This quickstart tutorial will take about 30 minutes to run, and requires 5 GB of disk space and 4 GB of RAM, as well as a fairly good Internet connection.
genome-grist is software that automates a number of tedious metagenome tasks related to reference-based analyses on Illumina metagenomes. Specifically, genome-grist will download public metagenomes from the SRA, preprocess them, and use sourmash gather
to identify reference genomes for the metagenome. It will then download the reference genomes, map reads to them, and summarize the mapping.
We suggest installing in an isolated conda environment. The following will create a new environment, activate it, and install the latest version of genome-grist from PyPI (which is ).
conda create -y -n grist python=3.8 pip
conda activate grist
python -m pip install genome-grist
We currently recommend running genome-grist in its own directory, for several reasons that include software installation (genome-grist uses snakemake and conda to install software under this directory).
Within the current working directory, genome-grist will create an inputs
subdir, a genbank_genomes
subdir, and any outputs.NAME
subdirectories required by the configuration; it should be straightforward to keep projects separate by configuring the output directories appropriately.
So, create a subdirectory and change into it:
mkdir grist/
cd grist/
Note, genome-grist does not rely on the directory name or location in any way; it works entirely within the current working directory.
Download the GTDB release 95 set of ~32k guide genomes, in a pre-prepared sourmash database format:
curl -L https://osf.io/4n3m5/download -o gtdb-r95.nucleotide-k31-scaled1000.sbt.zip
(Any sourmash database will do as long as the sequences are named so that the full GenBank accession is the first field in the name.)
Put the following in a config file named conf-tutorial.yml
:
sample:
- HSMA33MX
outdir: outputs.tutorial/
metagenome_trim_memory: 1e9
sourmash_database_glob_pattern: gtdb-r95.nucleotide-k31-scaled1000.sbt.zip
Notes:
- you can put multiple samples IDs here, in a YAML array format - put them on a new line after a dash (
-
). - if you have multiple databases you can specify them here with an appropriate wild card pattern, e.g.
db/*
will work. - if you are running this on the farm HPC at UC Davis, you can search all of genbank by omitting the database configuration line. Currently these files are not yet publicly available, which is why this tutorial uses GTDB instead.
Execute:
genome-grist run conf-tutorial.yml summarize
This will perform the following steps:
- download the HSMA33MX metagenome from the Sequence Read Archive (target
download_reads
). - preprocess it to remove adapters and low-abundance k-mers (target
trim_reads
). - build a sourmash signature from the preprocess reads. (target
smash_reads
). - perform a
sourmash gather
against the specified database (targetgather_genbank
). - download the matching genomes from GenBank into
genbank_genomes/
(targetdownload_matching_genomes
). - map the metagenome reads to the various genomes (target
map_reads
). - produce a summary notebook (target
summarize
).
The default target is gather_genbank
, and you can put one or more targets on the command line as above with summarize
.
The key output files under the outputs directory are:
genbank/{sample}.x.genbank.gather.out
- human-readable output from sourmash gather.genbank/{sample}.x.genbank.gather.csv
- sourmash gather CSV output.genbank/{sample}.genomes.info.csv
- information about the matching genomes from genbank.reports/report-{sample}.html
- a summary report.abundtrim/{sample}.abundtrim.fq.gz
- trimmed and preprocessed reads.sigs/HSMA33MX.abundtrim.sig
- sourmash signature for the preprocessed reads.

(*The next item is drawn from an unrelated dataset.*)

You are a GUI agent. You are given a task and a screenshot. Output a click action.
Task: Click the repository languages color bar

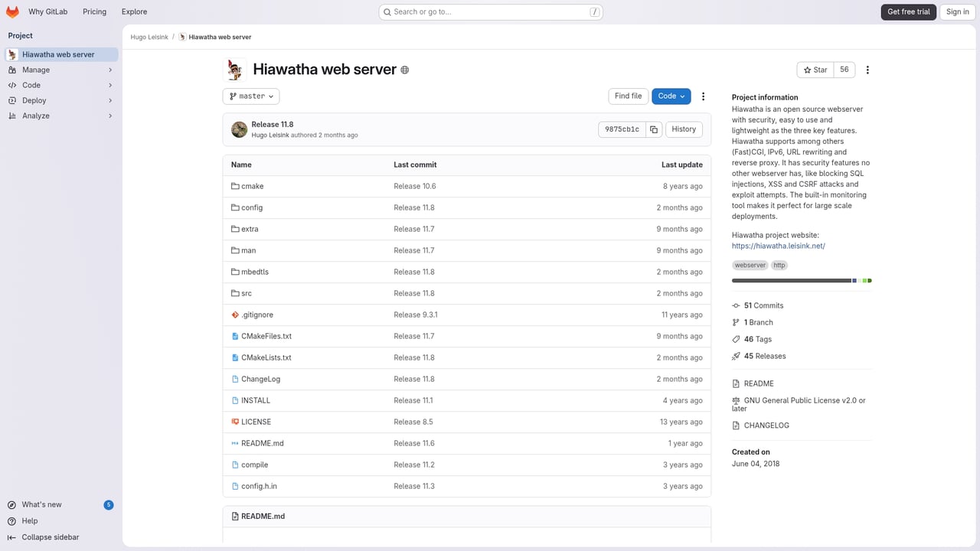coord(801,281)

Note that genome-grist run <config.yml> zip
will create a file named transfer.zip
with the above files in it.
genome-grist is built on top of the snakemake workflow, which lets you substitute your own files in many places.
For example,
- you can put your own
SAMPLE_1.fastq.gz
,SAMPLE_2.fastq.gz
, andSAMPLE_unpaired.fastq.gz
files inraw/
to have genome-grist process reads for you. - you can put your own interleaved reads file in
abundtrim/SAMPLE.abundtrim.fq.gz
to run genome-grist on a private or preprocessed set of reads; - you can put your own sourmash signature (k=31, scaled=1000) in
sigs/SAMPLE.abundtrim.sig
if you want to have it do the database search for you;
Please see the genome-grist Snakefile for all the gory details.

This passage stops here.